─── TASK DATA
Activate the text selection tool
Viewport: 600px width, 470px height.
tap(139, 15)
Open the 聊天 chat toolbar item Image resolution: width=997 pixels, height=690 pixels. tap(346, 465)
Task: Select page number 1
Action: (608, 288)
──────
**TASK TO CARRY OUT:** Exactly as they stand, repeat all the records.

**REPLY:**
Activate the text selection tool
Viewport: 600px width, 470px height.
tap(139, 15)
Open the 聊天 chat toolbar item Image resolution: width=997 pixels, height=690 pixels. tap(346, 465)
Task: Select page number 1
Action: (608, 288)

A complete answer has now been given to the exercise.